Cox, Castle is seeing the establishment of brownfield redevelopment deals involving a much greater emphasis on environmental due diligence than was the case previously, Brooks says. “That’s because there is less opportunity to paper over environmental issues. Environmental insurance, for example, is still available generally, but certain products are no longer available, particularly for sites with known contamination,” he explains. “Lenders, too, are giving far more scrutiny to environmental issues and are demanding that issues be fully resolved before they’re willing to fund.”
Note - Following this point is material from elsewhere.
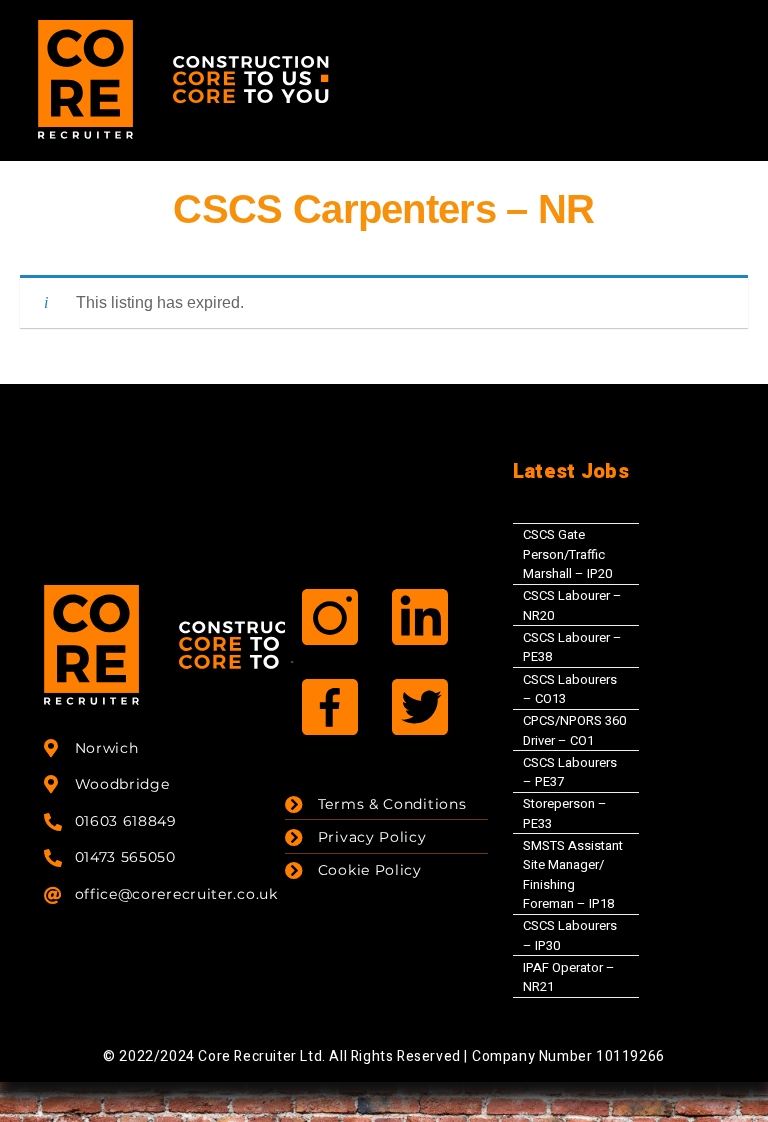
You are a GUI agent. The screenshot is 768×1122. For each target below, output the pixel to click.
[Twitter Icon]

California’s improving economy and recovering real estate sector are also providing opportunities for companies not directly tied to the real estate sector. For example, Edwards Technologies Inc. (ETI), an El Segundo company focused on audiovisual entertainment technology for retail stores, theme parks, corporate headquarters, and entertainment venues, is gaining business. “Based on our retail and shopping center clients’ needs to create more immersive guest experiences revolving around their brand, we are opening a new company that will leverage a cloud management system developed by ETI,” says Roberta Perry, a company vice president. “The game-changing element to success in this space is having imagination and creative leadership that understands the retail consumer, so we will become the connective tissue between the virtual/mobile shopping experience and the physical store experience.”

Development in the Golden State will continue, albeit slowly, says Moffet-Fehlberg. “People are tired of the doom and gloom and are ready to get on with their lives and go do something,” she says. “It’s the time in the cycle where we go out and start projects again.”